Dabei wird stark abstrahiert, mit Schemen und Zeichen gearbeitet, die immer nur Spuren der Hinterlassenschaft in der eigenen Geschichte ans Tageslicht kommen lassen. Bruchstücke der Erinnerung kommen an die Oberfläche, werden immer wieder neu kombiniert und zu neuen Bildern zusammengefügt und auch wieder verschluckt von schrundigen Oberflächen, die an alte bröckelnde Wände erinnern. Es entsteht nach und nach ein Ausschnitt der Bildwelt, die der Künstler in sich trägt.
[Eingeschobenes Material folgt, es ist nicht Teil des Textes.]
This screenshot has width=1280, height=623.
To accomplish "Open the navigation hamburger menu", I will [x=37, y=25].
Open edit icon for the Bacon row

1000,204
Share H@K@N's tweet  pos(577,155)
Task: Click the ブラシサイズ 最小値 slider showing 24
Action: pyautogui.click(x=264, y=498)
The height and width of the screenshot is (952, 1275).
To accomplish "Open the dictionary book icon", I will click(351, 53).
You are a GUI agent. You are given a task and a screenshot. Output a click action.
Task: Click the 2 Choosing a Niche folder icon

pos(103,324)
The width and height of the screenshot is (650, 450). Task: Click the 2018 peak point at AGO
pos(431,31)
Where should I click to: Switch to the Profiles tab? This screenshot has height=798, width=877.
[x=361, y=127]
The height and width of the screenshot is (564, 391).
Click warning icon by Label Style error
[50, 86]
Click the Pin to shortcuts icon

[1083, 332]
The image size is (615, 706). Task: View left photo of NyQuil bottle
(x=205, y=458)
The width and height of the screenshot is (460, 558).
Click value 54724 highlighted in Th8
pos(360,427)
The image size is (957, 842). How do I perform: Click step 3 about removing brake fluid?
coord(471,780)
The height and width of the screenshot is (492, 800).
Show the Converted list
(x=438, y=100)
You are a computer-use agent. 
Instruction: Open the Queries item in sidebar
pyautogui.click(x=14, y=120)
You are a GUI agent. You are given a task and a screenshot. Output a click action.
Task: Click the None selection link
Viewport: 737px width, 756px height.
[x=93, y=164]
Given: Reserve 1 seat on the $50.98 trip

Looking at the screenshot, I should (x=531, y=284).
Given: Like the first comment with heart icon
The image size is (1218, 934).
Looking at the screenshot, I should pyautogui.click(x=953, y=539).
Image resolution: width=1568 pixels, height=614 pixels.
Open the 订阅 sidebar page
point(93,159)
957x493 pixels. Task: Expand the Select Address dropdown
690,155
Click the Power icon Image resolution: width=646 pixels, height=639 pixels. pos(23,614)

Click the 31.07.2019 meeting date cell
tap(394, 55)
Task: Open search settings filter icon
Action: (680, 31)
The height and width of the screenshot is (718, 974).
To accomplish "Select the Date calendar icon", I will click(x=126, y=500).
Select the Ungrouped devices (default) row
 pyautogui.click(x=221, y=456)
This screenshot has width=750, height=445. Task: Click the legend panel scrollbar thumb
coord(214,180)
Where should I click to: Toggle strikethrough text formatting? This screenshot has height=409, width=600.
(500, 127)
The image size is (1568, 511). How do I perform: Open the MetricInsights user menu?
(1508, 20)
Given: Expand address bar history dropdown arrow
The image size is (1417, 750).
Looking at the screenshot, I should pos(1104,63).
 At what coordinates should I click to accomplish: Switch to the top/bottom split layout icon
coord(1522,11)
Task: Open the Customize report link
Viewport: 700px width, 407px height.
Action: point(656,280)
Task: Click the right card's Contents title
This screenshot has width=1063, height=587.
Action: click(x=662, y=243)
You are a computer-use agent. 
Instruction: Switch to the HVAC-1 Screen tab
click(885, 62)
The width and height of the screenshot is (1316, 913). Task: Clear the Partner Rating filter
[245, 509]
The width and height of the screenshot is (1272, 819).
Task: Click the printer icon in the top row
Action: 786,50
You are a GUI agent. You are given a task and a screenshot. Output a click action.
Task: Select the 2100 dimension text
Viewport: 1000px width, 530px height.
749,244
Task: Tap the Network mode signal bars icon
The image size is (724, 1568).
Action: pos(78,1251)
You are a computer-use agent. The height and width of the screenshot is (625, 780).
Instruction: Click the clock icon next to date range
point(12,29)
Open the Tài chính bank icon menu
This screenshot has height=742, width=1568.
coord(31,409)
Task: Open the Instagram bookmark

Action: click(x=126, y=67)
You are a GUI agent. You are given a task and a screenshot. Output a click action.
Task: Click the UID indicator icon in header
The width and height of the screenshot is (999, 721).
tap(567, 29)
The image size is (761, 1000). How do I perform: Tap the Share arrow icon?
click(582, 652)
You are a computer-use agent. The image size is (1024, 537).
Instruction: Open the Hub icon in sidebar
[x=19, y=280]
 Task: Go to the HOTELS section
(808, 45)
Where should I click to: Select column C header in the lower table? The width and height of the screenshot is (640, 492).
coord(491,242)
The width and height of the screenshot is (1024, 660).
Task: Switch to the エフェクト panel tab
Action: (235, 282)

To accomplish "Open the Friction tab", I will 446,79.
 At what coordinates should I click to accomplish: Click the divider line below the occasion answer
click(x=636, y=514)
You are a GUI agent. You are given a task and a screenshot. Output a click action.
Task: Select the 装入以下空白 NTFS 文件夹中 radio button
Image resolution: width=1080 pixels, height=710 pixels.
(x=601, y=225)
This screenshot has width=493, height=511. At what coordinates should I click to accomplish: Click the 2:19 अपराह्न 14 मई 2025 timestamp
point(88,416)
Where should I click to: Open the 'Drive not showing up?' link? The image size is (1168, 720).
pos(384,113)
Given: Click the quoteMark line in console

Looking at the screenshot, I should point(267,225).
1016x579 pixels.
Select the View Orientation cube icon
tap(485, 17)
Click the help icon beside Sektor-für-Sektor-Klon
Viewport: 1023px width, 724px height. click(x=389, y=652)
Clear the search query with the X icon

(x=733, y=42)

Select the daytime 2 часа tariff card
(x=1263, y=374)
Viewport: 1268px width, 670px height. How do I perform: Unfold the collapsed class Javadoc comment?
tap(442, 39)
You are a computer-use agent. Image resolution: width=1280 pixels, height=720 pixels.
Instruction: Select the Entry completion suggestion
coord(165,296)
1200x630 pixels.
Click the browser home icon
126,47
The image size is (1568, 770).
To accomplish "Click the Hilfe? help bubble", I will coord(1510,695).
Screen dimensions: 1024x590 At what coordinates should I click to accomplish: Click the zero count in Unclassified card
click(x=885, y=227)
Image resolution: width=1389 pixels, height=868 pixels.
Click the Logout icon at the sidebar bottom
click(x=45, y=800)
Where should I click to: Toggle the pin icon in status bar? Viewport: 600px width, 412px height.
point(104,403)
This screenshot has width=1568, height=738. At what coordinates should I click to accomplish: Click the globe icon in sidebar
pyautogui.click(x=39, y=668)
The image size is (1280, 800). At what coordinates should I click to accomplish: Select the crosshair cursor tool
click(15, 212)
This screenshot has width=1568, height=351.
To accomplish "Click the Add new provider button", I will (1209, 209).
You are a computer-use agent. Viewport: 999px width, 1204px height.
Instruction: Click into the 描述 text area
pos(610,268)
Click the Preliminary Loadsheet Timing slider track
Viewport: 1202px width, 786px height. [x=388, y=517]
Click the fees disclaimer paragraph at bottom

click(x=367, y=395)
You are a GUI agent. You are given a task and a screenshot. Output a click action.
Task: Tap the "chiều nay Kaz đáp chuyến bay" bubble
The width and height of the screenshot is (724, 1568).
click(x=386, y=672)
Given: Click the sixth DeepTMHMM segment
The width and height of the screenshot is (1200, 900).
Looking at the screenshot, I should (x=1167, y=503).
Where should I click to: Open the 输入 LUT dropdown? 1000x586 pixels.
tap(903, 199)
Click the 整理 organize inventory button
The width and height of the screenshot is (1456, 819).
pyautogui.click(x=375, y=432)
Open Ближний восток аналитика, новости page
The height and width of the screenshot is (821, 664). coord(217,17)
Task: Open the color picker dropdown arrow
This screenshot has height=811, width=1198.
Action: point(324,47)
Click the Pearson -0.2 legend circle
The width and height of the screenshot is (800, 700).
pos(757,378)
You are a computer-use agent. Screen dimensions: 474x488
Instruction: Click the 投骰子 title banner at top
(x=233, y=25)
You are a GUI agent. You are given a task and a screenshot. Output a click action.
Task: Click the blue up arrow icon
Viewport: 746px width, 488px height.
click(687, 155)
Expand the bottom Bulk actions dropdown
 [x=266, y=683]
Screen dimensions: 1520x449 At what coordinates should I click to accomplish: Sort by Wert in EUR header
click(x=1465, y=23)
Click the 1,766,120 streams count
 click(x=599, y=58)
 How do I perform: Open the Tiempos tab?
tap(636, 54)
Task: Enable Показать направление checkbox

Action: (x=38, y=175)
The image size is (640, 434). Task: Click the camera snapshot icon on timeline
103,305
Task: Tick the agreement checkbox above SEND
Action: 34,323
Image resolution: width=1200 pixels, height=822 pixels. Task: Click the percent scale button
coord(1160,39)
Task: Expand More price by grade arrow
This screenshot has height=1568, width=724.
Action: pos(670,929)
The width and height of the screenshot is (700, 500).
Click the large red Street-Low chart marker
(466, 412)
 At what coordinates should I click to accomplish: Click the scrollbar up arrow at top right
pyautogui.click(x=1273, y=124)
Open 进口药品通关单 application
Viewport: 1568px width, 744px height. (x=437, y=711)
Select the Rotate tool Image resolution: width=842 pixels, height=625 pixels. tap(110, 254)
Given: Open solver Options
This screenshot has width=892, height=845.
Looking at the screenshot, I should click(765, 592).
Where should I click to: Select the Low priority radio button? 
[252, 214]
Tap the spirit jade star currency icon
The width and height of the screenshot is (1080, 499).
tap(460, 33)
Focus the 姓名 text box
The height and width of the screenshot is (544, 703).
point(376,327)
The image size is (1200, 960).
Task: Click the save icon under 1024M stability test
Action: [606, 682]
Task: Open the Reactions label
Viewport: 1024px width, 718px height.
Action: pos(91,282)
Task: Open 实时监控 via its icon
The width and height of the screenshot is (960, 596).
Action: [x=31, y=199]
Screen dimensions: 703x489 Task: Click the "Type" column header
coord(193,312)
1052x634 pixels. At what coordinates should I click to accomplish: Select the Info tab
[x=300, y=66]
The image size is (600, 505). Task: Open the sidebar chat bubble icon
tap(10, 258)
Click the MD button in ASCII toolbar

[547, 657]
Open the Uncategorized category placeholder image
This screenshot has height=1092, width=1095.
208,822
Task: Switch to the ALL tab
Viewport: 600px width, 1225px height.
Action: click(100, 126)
Das was wir sehen, ist die vorgefundene Formen- und Farbenwelt, die er durch seinen Willen auf seine innere Bildwelt transformiert.
Und obwohl er die lichten, warmen, erdigen Farben und das Licht der kanarischen Inseln verwendet, obwohl Titel auf Begebenheiten und die Sprache der Insel hinweisen, befreit sich Herbert Grimm doch in der Darstellung von den Vorschriften des Dagewesenen und gewinnt so eine neue, eigene Ausdrucksmöglichkeiten, sowohl in der Farbe als auch in der Form.
Die Serie 'La Bajada de Las Canadas' nimmt durch ihre erdigen Farben Bezug auf Wallfahrten, bei denen Heiligenfiguren von den Höhen gleichsam durch die verschiedenen vulkanischen Regionen herabgetragen werden. Er sieht es ironisch und der Bezug zu eigenem Erfahren drängt sich auf. Oder aber "TAGOROR", der Titel der Ausstellung. Es ist das alte Guanchenwort für Versammlungsplatz, an dem alle wichtigen Dinge des Lebens besprochen wurden. Auch dies ist als Hinweis für die Inhalte der Bilder zu verstehen, denn auch in ihnen werden wichtige Dinge des Lebens behandelt, wenn auch verschlüsselt in einer eigenen Bildsprache. So sehen wir in den Bildern sowohl stille als auch vitale, kraftvolle Symbole für Vergangenes, das, wie der Künstler sagt, 'in der Hirnrinde gespeichert ist und nach Entlastung drängt.' Denn immer, wenn eine Hinterlassenschaft der Geschichte bearbeitet ist, schöpft er die Kraft, Neues zu bearbeiten."
Annelie Grimm-Beickert am 14. Mai 1999 anlässlich der Eröffnung der Ausstellung "TAGOROR" im Neuen Palais, Bamberg.